🧬 Tumor Lysis Syndrome
A life-threatening oncologic emergency requiring immediate recognition and intervention
🚨 CRITICAL RECOGNITION ALERT
TLS kills through hyperkalemia-induced cardiac arrest. This is a time-sensitive emergency where delay in recognition and treatment can be fatal within hours.
🚨 Immediate Action Required If:
- Recent chemotherapy (0-7 days) in high-risk patient
- Potassium >6.0 mEq/L with cardiac changes
- Rising creatinine with electrolyte abnormalities
- Oliguria or anuria post-chemotherapy
- Neurological changes (confusion, seizures)

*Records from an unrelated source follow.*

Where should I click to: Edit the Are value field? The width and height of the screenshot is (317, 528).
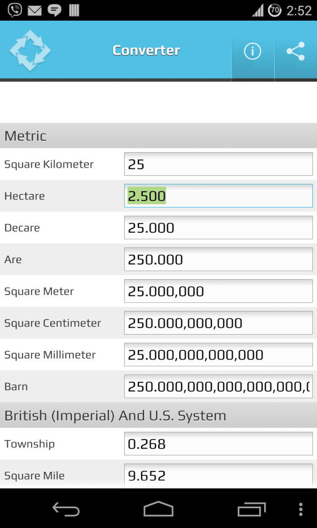(218, 259)
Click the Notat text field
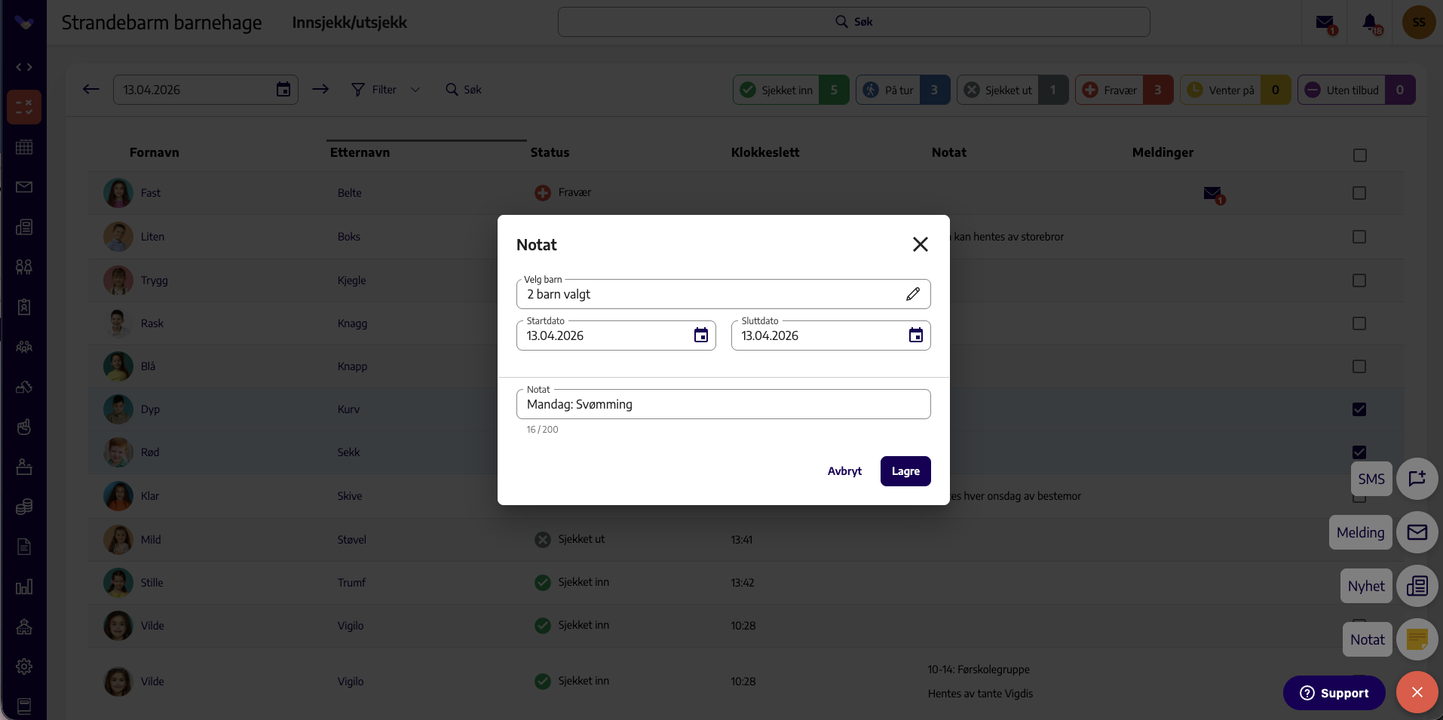1443x720 pixels. (724, 404)
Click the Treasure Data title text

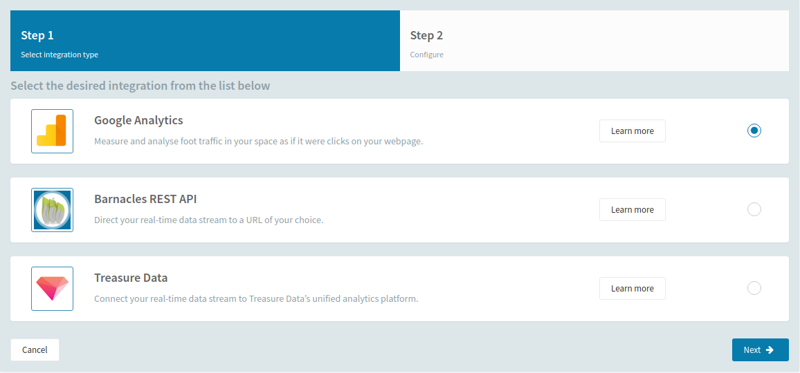pos(131,278)
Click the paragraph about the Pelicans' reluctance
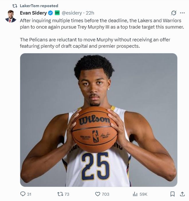Image resolution: width=189 pixels, height=201 pixels. click(95, 43)
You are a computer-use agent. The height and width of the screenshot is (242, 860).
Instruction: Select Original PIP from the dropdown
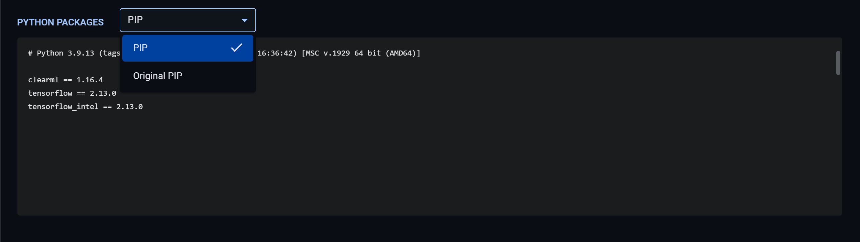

🧬 Definition & Pathophysiology
Tumor Lysis Syndrome (TLS) is a constellation of metabolic abnormalities that result from the rapid breakdown of tumor cells, leading to the release of intracellular contents into circulation.
💥 Cellular Destruction
Trigger: Chemotherapy, radiation, or spontaneous tumor breakdown
- Massive cell lysis releases intracellular contents
- High-grade malignancies most susceptible
- Peak risk 12-72 hours post-treatment
- Can occur spontaneously in rapidly growing tumors
🧪 Metabolic Consequences
The "Big Four" Abnormalities:
- Hyperuricemia: Purine metabolism → uric acid
- Hyperkalemia: Release of intracellular K+
- Hyperphosphatemia: DNA/RNA breakdown
- Hypocalcemia: Ca-PO4 precipitation
🫘 Kidney Injury Mechanisms
Multiple pathways leading to AKI:
- Uric acid crystalluria: Tubular obstruction
- Calcium-phosphate precipitation: Nephrocalcinosis
- Volume depletion: Poor oral intake, vomiting
- Direct cytotoxic effects: Inflammatory cascades
⚡ Life-Threatening Complications
Immediate threats to life:
- Cardiac arrhythmias: Hyperkalemia (most common cause of death)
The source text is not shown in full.